SERVANT leadership is not about being treated like a servant; it’s more about seeing ourselves as
servants who are ready and willing to do the work of the Kingdom in our sphere.
Servant leadership is a sleeves-rolled-up form of leadership. It’s
a leadership predicated on being a model of integrity; to lead by example; to
lead by serving.
Yet, when I read someone from John
Piper’s Desiring God ministry say
that, “Genuine servant leadership means being treated like a servant” I’m
exasperated.
Nobody treats anyone like a servant
in the Kingdom of God by God’s design.
But, of a leader’s own initiation,
they are privileged to lower themselves as Christ did, appearing as nothing, in
order that others would be lifted up. A servant leader in this way is nothing
short of inspiring.
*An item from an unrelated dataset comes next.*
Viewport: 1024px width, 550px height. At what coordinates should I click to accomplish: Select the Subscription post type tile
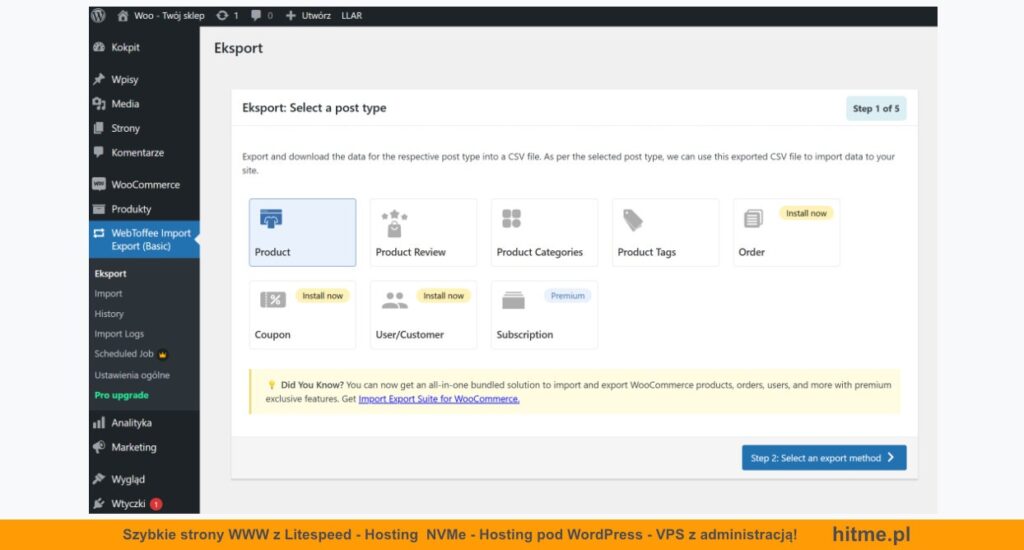[x=543, y=315]
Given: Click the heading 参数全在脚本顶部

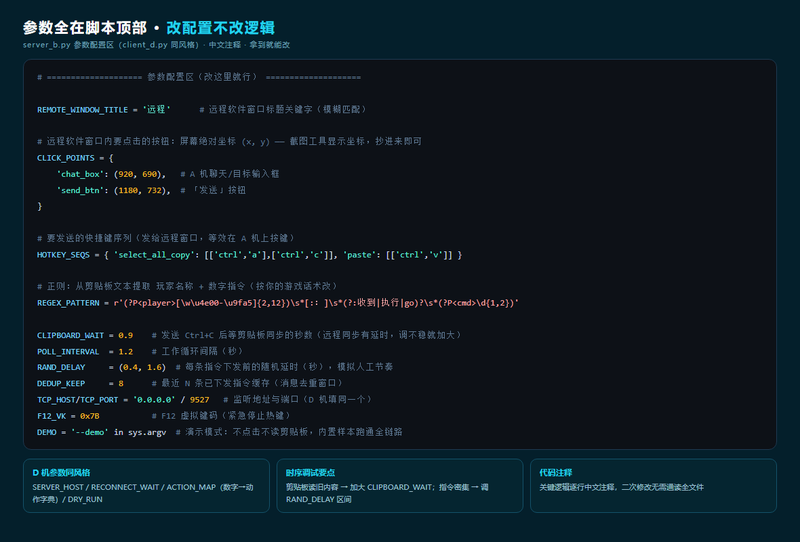Looking at the screenshot, I should coord(85,28).
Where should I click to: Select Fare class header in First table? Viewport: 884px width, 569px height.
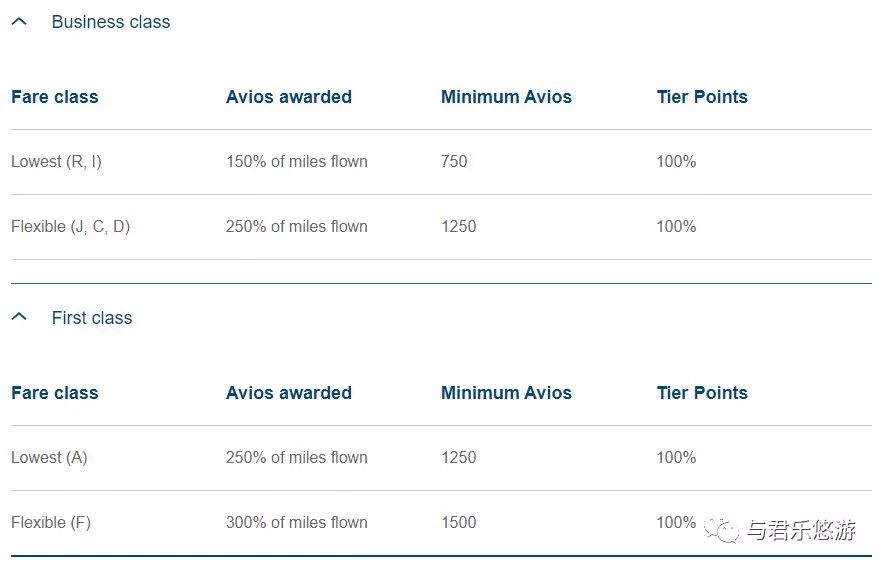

A servant leader is won to love and they love at any cost.
Jesus’ magnum opus, the cross, is our
firmest foundation for love that serves to the point of the ultimate sacrifice.
Yet Jesus could have died on that cross devoid of love and it still would have
looked like such a sacrifice. Jesus, on a strictly human level, would have
avoided the cross, but on a divine level he wanted
the cross — it was his destiny. He wanted the cross not only because shame
and rejection was the way that God would redeem a broken humankind, he wanted
to die for the least of us.
***
The essence of
servant leadership is we want the best for the other person, because we trust
God to deliver upon our needs. Servant leaders, therefore, are exemplars of
faith. And a servant leader’s hope is buoyant enough not to worry for their
own.
Servant
leadership, then, is a great model of inspirational leadership.
Any secular leader
that would employ servant leadership in their workplace or community will find
their influence, their borders, expanding. And for the best of reasons. Their
leadership is trustworthy because it ensures others are respected and safe.
It’s a no-brainer that Christian
leaders are to be servant leaders. Servant leadership is a Jesus leadership. He
served the ‘least of these’ and preferred serving those life had rejected than
hob-knobbing it with the religious elite.
To follow Jesus is to lead as Jesus
led — to exalt the ‘least of these’ and to prefer to be a quiet yet consistent
and effective advocate of the outlier and rejected persons.
© 2015 S. J. Wickham.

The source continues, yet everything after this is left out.